• Exercise requirements: Rewrite the listing lines from the one containing "Locate an element on the screen. The width" through the one containing "coordinates (657, 860).", both included, replacing "blue" with "green" and leaving everything else as it is.

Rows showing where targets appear
______

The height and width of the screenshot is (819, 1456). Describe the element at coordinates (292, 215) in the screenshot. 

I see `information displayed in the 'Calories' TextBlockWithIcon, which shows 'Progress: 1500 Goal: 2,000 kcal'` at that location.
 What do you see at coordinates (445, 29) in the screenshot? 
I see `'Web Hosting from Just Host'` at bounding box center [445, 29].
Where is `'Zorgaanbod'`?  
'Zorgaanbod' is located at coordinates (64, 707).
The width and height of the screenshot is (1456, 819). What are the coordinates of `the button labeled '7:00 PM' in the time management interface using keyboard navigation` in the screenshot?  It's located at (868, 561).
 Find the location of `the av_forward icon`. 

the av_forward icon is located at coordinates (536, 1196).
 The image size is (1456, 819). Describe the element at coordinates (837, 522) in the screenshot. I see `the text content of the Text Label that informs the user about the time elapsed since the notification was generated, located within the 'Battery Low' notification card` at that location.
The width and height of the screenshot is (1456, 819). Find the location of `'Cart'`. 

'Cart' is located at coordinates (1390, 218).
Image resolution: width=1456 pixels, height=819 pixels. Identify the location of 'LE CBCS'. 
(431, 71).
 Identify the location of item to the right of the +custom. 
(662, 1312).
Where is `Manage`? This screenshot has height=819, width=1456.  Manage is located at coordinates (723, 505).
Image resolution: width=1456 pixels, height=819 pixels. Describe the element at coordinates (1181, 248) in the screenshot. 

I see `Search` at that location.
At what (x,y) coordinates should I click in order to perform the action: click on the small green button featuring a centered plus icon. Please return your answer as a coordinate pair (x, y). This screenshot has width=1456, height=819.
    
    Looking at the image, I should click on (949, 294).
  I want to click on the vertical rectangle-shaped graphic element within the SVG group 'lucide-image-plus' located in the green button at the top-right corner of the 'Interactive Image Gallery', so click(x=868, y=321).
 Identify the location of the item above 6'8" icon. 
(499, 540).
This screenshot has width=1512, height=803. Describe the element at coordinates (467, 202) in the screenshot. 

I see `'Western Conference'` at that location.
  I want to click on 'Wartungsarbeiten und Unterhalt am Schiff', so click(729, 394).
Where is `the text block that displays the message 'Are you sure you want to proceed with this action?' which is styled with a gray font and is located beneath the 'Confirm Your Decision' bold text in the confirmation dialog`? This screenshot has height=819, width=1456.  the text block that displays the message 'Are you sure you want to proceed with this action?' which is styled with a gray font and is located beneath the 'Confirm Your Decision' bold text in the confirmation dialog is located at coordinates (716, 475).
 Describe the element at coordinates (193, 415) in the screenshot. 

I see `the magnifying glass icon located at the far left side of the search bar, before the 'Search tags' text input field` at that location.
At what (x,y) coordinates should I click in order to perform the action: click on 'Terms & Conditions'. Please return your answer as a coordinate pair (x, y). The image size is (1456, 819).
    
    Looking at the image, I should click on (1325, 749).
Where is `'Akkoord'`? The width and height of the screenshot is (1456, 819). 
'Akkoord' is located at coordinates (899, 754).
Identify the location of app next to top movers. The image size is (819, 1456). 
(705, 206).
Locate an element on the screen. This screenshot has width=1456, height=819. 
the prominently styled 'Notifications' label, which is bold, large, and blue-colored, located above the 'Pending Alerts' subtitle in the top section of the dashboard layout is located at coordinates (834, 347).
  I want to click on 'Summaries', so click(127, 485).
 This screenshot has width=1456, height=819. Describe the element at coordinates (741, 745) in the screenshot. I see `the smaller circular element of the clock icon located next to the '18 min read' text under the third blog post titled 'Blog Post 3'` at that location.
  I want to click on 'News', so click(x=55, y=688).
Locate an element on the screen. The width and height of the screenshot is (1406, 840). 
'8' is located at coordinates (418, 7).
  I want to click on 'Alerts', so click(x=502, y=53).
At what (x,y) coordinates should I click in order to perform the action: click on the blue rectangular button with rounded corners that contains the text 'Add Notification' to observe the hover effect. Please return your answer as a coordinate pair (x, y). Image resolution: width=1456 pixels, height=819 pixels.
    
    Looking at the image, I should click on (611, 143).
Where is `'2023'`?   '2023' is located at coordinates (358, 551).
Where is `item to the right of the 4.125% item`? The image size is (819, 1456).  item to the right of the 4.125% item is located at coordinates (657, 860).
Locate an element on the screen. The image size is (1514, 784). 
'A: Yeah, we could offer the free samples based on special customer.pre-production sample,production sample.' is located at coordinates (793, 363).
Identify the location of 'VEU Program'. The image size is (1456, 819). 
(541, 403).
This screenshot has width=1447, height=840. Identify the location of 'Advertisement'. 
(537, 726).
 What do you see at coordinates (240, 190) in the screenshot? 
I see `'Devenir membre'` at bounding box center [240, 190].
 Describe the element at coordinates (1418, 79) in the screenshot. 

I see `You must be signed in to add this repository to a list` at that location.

______

• Output of the exercise:
Locate an element on the screen. The width and height of the screenshot is (1406, 840). 
'8' is located at coordinates (418, 7).
  I want to click on 'Alerts', so click(x=502, y=53).
At what (x,y) coordinates should I click in order to perform the action: click on the green rectangular button with rounded corners that contains the text 'Add Notification' to observe the hover effect. Please return your answer as a coordinate pair (x, y). Image resolution: width=1456 pixels, height=819 pixels.
    
    Looking at the image, I should click on (611, 143).
Where is `'2023'`?   '2023' is located at coordinates (358, 551).
Where is `item to the right of the 4.125% item`? The image size is (819, 1456).  item to the right of the 4.125% item is located at coordinates (657, 860).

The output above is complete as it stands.